Home : Data Mining Course : Assignments : Assignment 1 with answers

Assignment 1: Using the WEKA Workbench

A. Become familiar with the use of the WEKA workbench to invoke several different machine learning schemes.
Use latest stable version. Use both the graphical interface (Explorer) (here is a guide (pdf)) and command line interface (CLI).

B. Use the following learning schemes, with the default settings to analyze the weather data (in weather.arff). For test options, first choose "Use training set", then choose "Percentage Split" using default 66% percentage split. Report model percent error rate.

Answer:

ZeroR Model: Yes Evaluate using training set: 5/14 = 35% errors Evaluate using split: 2/5 = 40% errors OneR Model: sunny -> no overcast -> yes rainy -> yes Evaluate using training set, error rate: 4/14 =29% Evaluate using split, error rate: 3/5 = 60% NaiveBayes (simple) Model: (omitted to save space) Evaluate using training set, error rate: 1/14 =7% Evaluate using split, error rate: 2/5 = 40% J48 pruned tree Model: outlook = sunny | humidity <= 75: yes (2.0) | humidity > 75: no (3.0) outlook = overcast: yes (4.0) outlook = rainy | windy = TRUE: no (2.0) | windy = FALSE: yes (3.0) Evaluate using training set, error rate: 0/14 =0% Evaluate using split, error rate: 3/5 = 60%

C. Which of these classifiers are you more likely to trust when determining whether to play?

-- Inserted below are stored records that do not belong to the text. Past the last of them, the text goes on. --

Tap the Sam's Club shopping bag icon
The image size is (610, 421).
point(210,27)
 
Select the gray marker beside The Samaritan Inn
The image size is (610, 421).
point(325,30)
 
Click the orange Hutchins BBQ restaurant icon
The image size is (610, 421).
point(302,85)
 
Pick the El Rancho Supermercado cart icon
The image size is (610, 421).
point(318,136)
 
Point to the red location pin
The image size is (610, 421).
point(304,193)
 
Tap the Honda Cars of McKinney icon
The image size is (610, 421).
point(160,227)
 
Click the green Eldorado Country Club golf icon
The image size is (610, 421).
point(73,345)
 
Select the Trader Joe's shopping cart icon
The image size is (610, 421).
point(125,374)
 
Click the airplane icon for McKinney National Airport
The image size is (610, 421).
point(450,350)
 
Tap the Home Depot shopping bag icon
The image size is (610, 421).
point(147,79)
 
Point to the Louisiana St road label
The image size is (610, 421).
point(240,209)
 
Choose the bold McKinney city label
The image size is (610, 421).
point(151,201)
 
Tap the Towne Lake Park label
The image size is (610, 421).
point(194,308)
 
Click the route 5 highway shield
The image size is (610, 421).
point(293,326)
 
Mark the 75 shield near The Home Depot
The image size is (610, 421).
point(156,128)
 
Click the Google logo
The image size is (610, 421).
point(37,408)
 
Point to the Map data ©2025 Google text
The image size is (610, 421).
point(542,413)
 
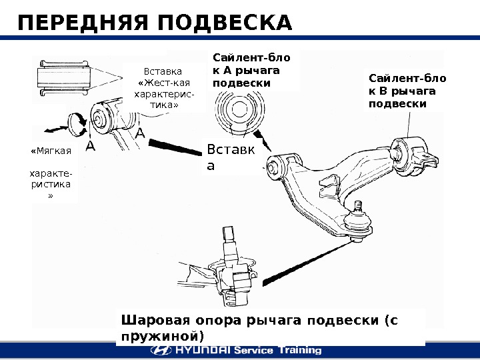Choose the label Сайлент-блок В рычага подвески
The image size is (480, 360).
click(407, 91)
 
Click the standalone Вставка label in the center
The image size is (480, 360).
click(229, 157)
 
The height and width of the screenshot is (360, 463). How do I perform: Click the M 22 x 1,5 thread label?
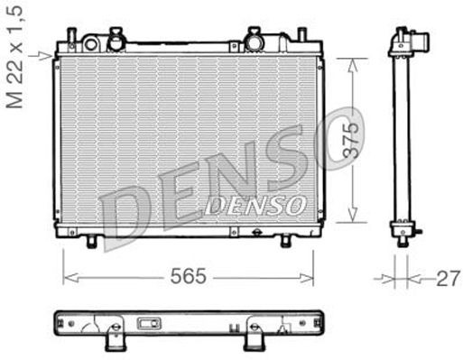click(x=14, y=56)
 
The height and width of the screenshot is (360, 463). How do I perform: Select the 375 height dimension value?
click(x=353, y=142)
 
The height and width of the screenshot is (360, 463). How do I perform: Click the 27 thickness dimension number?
click(x=448, y=279)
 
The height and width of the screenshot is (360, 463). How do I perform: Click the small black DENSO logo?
click(x=255, y=206)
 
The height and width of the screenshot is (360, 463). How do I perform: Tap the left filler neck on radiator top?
click(x=115, y=39)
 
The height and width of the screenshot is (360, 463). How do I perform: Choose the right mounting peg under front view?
click(x=286, y=241)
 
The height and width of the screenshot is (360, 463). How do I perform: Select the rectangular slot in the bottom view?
click(x=147, y=324)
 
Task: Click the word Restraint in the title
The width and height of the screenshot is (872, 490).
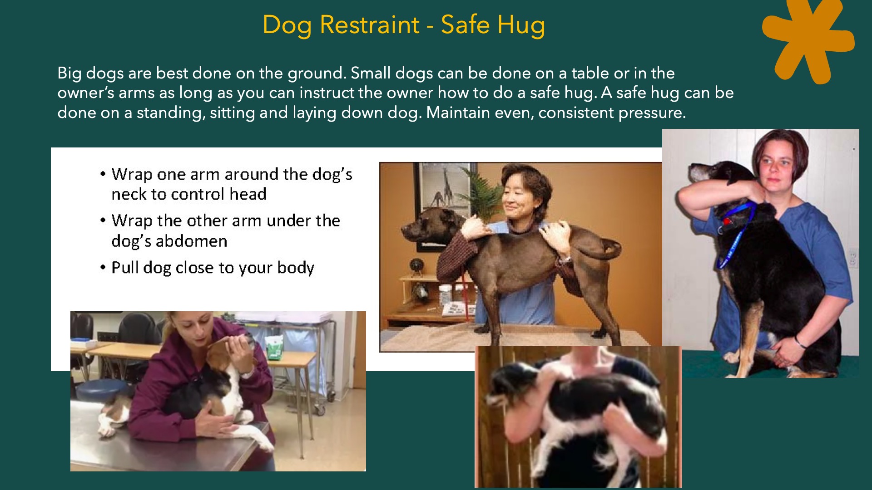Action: coord(370,24)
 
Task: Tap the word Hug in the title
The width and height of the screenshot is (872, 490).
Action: coord(521,25)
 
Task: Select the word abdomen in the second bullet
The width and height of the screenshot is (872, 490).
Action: coord(192,241)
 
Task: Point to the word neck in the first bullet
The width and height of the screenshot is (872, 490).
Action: coord(129,195)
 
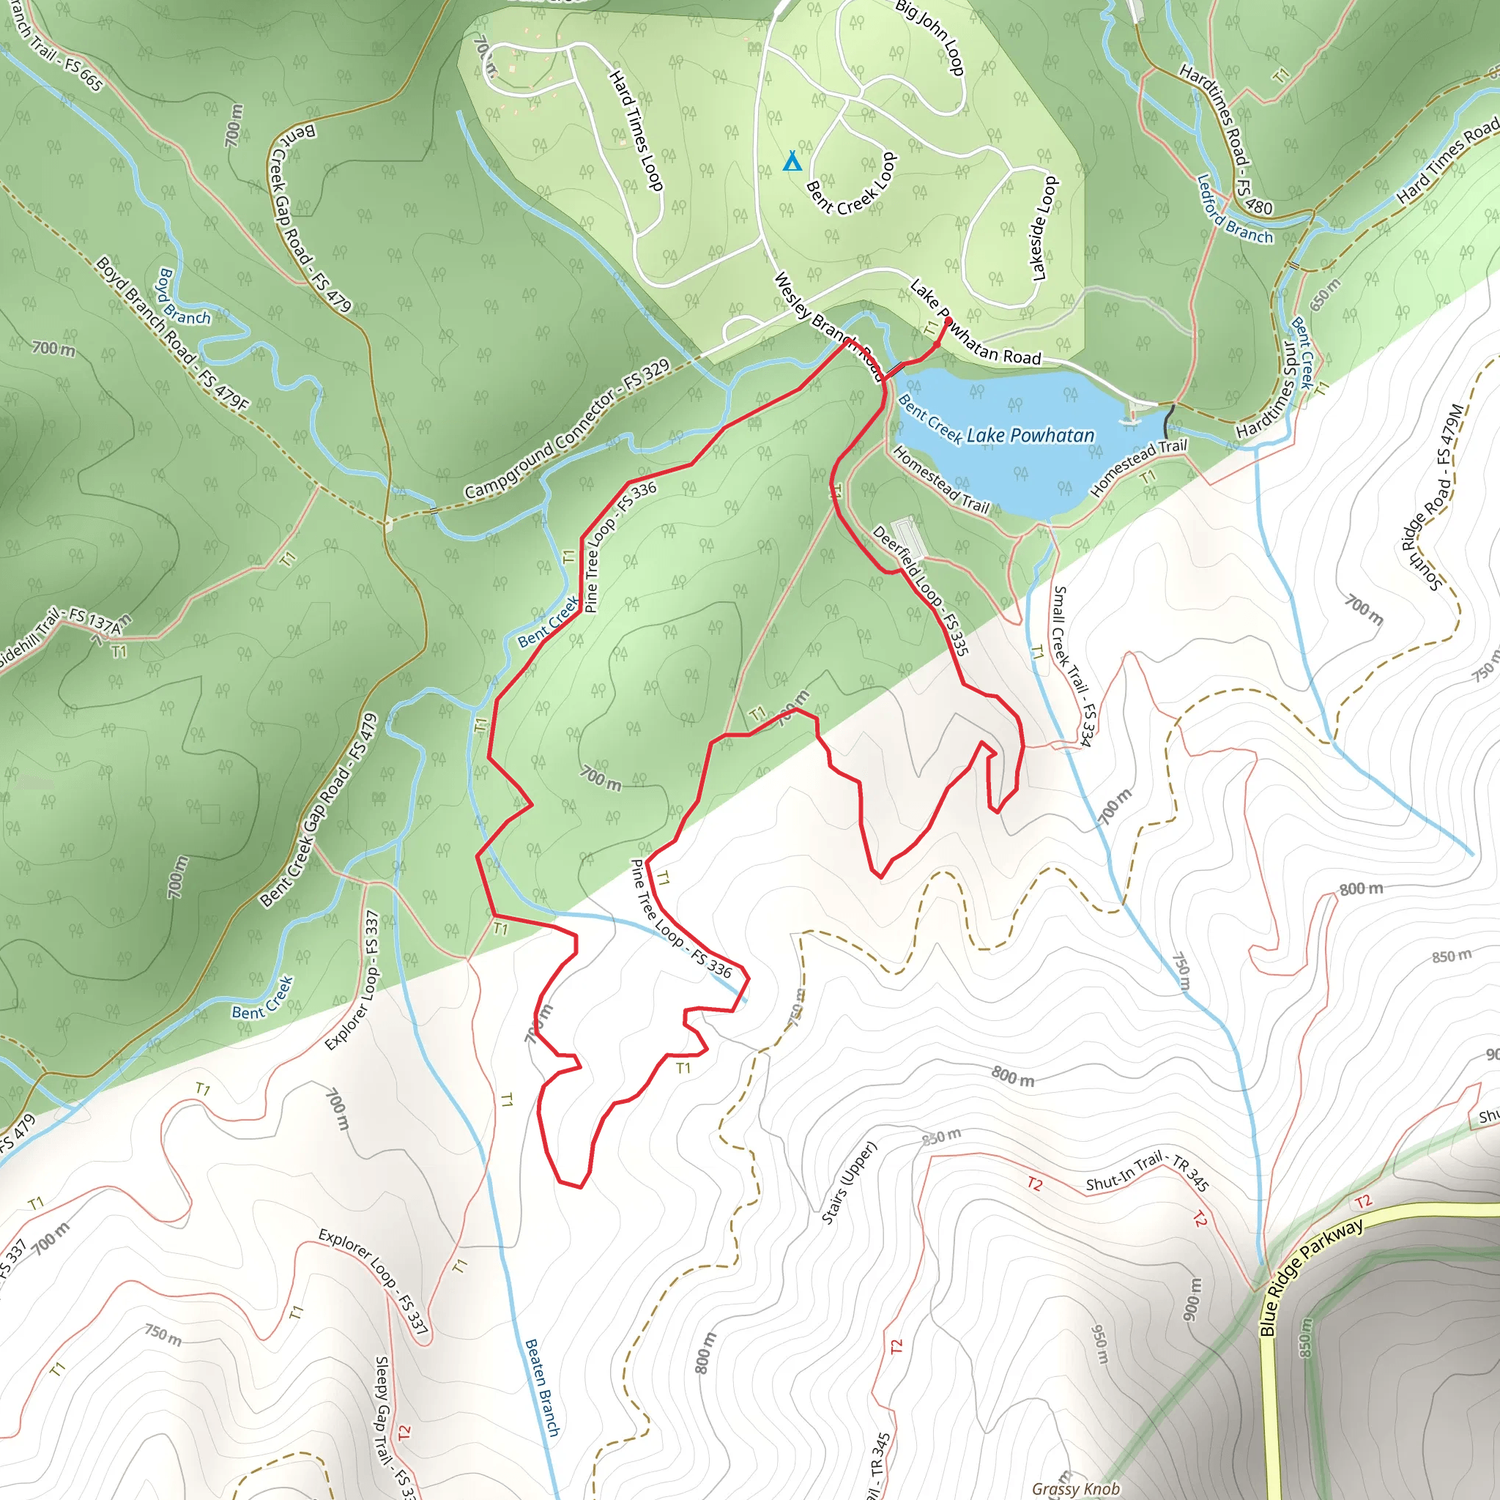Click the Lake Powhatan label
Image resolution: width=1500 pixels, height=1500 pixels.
point(1031,436)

Why?

Answer:

The one with the lower error on the separate test set, which is NaiveBayes.

D. What can you say about accuracy when using training set data and when using a separate percentage to train?

Answer:

When using only training data, the classifier that can build a more complex model, like J4.8 decision tree, can fit the data. Accuracy on the train set is not a good predictor of the accuracy on the separate test set.